Это его было первое сознательное слово о своих чувствах, и оно меня в самое сердце поразило, но я с ним не стал спорить, а пошел один, и имел я в этот вечер большой разговор с двумя изографами и получил от них ужасное огорчение. Сказать страшно, что они со мною сделали! Один мне икону променял за сорок рублей и ушел, а другой говорит:
– Ты гляди, человече, этой иконе не покланяйся.
Я говорю:
– Почему?
А он отвечает:
– Потому что она адописная, – да с этим колупнул ногтем, а с уголка слой письма так и отскочил, и под ним на грунту чертик с хвостом нарисован! Он в другом месте сковырнул письмо, а там под низом опять чертик.
– Господи! – заплакал я, – да что же это такое?
– А то, – говорит, – что ты не ему, а мне закажи.
И увидал уже я тут ясно, что они одна шайка и норовят со мною нехорошо поступить, не по чести, и, покинув им икону, ушел от них с полными слез глазами, славя Бога, что не видал того мой Левонтий, вера которого находилась в борении. Но только подхожу домой и вижу, в окнах нашей горенки, которую мы нанимали, свету нет, а между тем оттуда тонкое, нежное пение льется. Я сейчас узнал, что это поет приятный Левонтиев голос, и поет с таким чувством, что всякое слово будто в слезах купает.
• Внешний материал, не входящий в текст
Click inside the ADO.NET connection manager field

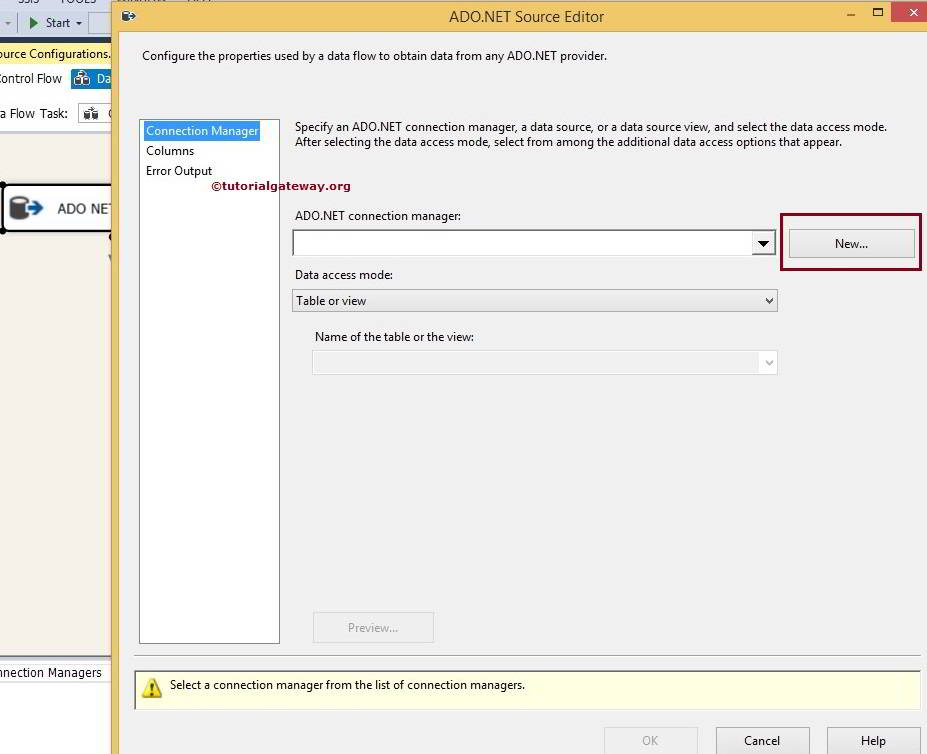521,243
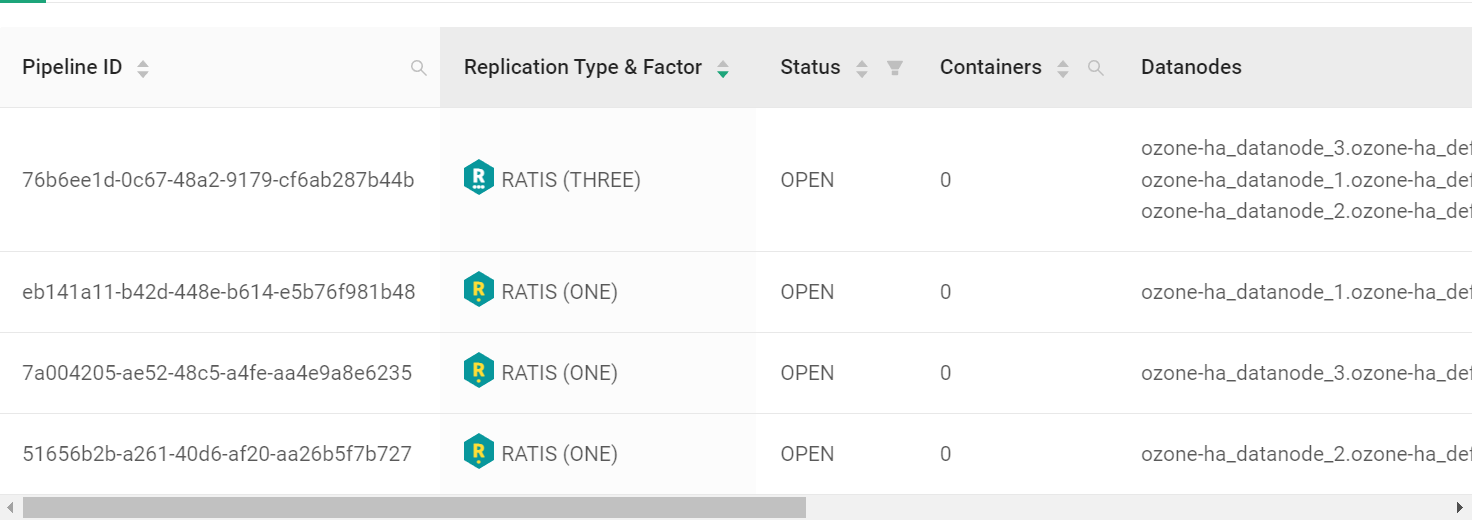Open the Containers column search icon
This screenshot has height=523, width=1477.
point(1096,68)
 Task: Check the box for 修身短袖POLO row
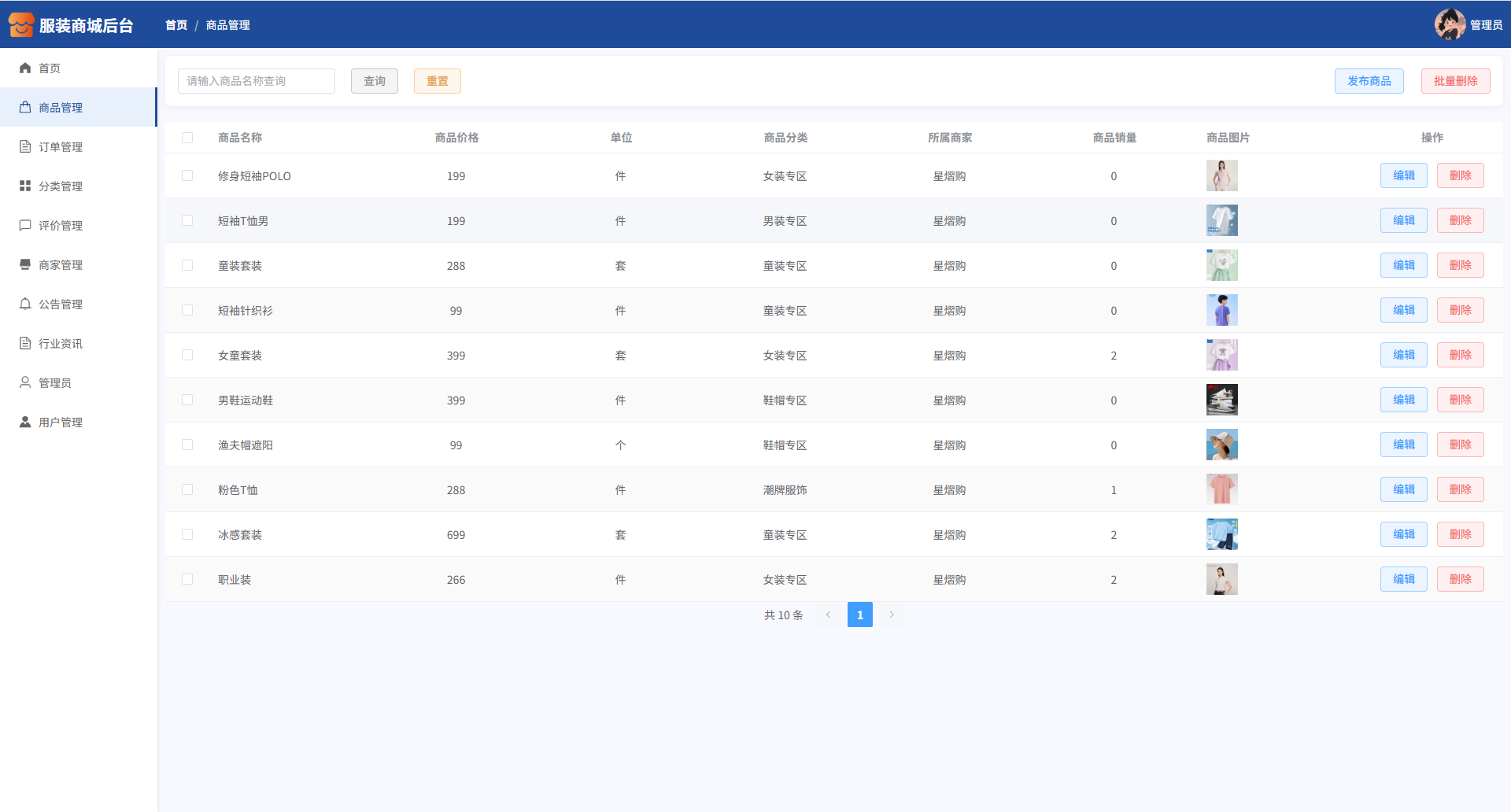(x=187, y=176)
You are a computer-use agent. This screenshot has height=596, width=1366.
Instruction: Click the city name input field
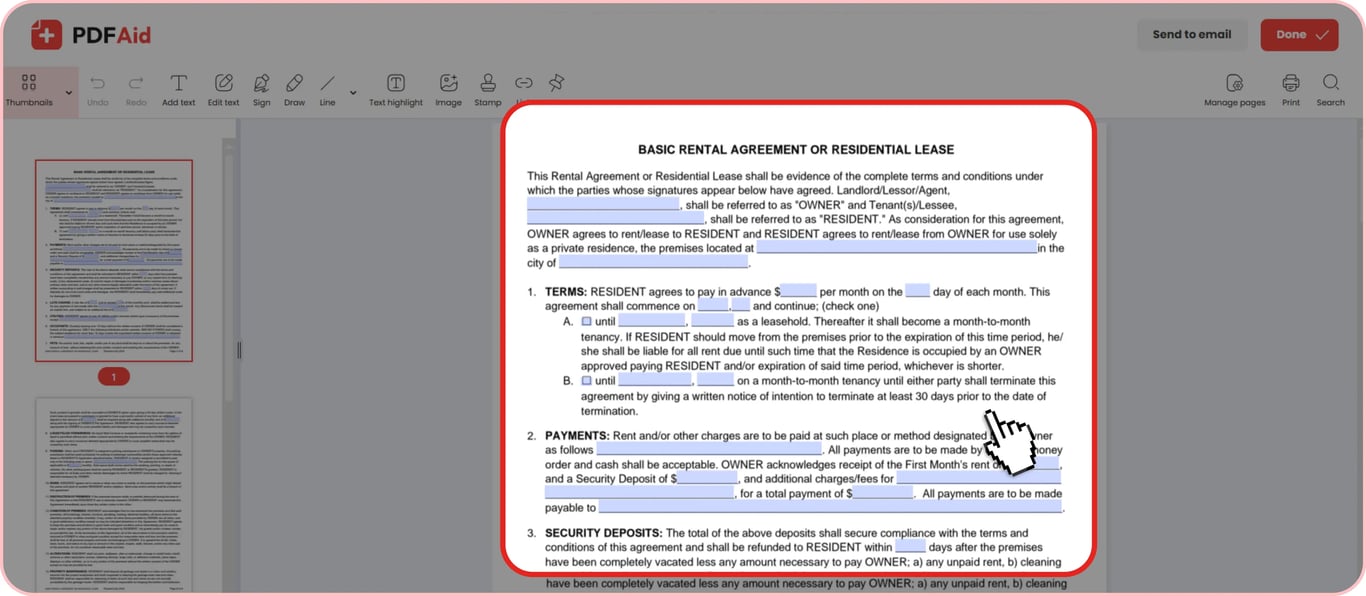tap(653, 263)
Вошел я тихонько, чтоб он не слыхал, стал у дверей и слушаю, как он Иосифов плач выводит:
Кому повем печаль мою,Кого призову ко рыданию.Стих этот, если его изволите знать, и без того столь жалостный, что его спокойно слушать невозможно, а Левонтий его поет да сам плачет и рыдает, что
Продаша мя мои братия!И плачет, и плачет он, воспевая, как видит гроб своей матери, и зовет землю к воплению за братский грех!..
Слова эти всегда могут человека взволновать, а особенно меня в ту пору, как я только бежал от братогрызцев, они меня так растрогали, что я и сам захлипкал, а Левонтий, услыхав это, смолк и зовет меня:
– Дядя! а дядя!
– Что, – говорю, – добрый молодец?
– А знаешь ли ты, – говорит, – кто это наша мать, про которую тут поется?
– Рахиль, – отвечаю.
– Нет, – говорит, – это в древности была Рахиль, а теперь это таинственно надо понимать.
– Как же, – спрашиваю, – таинственно?
– А так, – отвечает, – что это слово с преобразованием сказано.
– Ты, – говорю, – смотри, дитя: не опасно ли ты умствуешь?
– Нет, – отвечает, – я это в сердце моем чувствую, что крестует бо ся Спас нас ради того, что мы его едиными усты и единым сердцем не ищем.